Puis, arrive le moment où on n'a plus rien à dire. Un silence s'installe, mon attention se focalise sur notre étreinte. Je ne vois plus que ça, je ne ressens plus que ça. Et indépendamment de ma volonté, je me mets à vouloir beaucoup plus. Là, comme ça, dans ses bras, j'ai envie de devenir la personne qu'il câline tous les jours, la personne de qui il tient la main, la personne avec qui il partage la partie intime de sa vie. Et même les parties moins intimes. J'ai juste envie de devenir son copain.

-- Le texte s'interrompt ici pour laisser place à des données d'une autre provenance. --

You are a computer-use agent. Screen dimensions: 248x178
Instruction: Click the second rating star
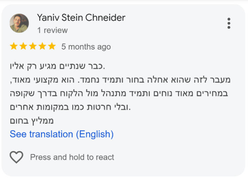(x=23, y=46)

Sa main qui me caresse le bras tendrement remonte jusqu'à mon visage, et se met à caresser ma joue quelques instants. Je ferme les yeux à ce contact si doux, et le sens s'approcher de moi. Ce moment est le meilleur de toute ma vie, je crois. Ce moment où on attend impatiemment, où on sait que le baiser va arriver, et où on ressent toutes ces choses, les picotements dans le ventre, le cœur qui s'accélère ; ce moment où on veut accélérer le temps, et en même temps le mettre sur pause.
Ses lèvres se posent sur les miennes, et se mettent à m'embrasser doucement. Elles sont tellement douces, j'ai l'impression d'être du coton. Je suis sur un nuage tout doux. Jamais je n'ai ressenti ça. Jamais je n'ai eu autant envie que quelqu'un m'embrasse. Et il le fait divinement bien.
Je crois qu'on s'embrasse comme ça pendant une éternité, mais moi j'ai l'impression que ça n'a duré que quelques secondes. Il s'allonge contre moi en prenant ma main dans la sienne, et c'est à cet instant que je ressens à quel point j'ai besoin qu'il reste avec moi ; à quel point quelqu'un qui disparait après chaque événement n'est pas pour moi. Liam, il reste, et je crois qu'il a envie de rester. Je crois qu'il a envie que je le harcèle de sms, que je l'emmène voir ma meilleure amie, que je l'invite à passer du temps avec moi. Je crois qu'il a envie de tout ça autant que moi. Et c'est peut-être ça qui fait, que ce soir, j'ai totalement oublié Monsieur Nutella.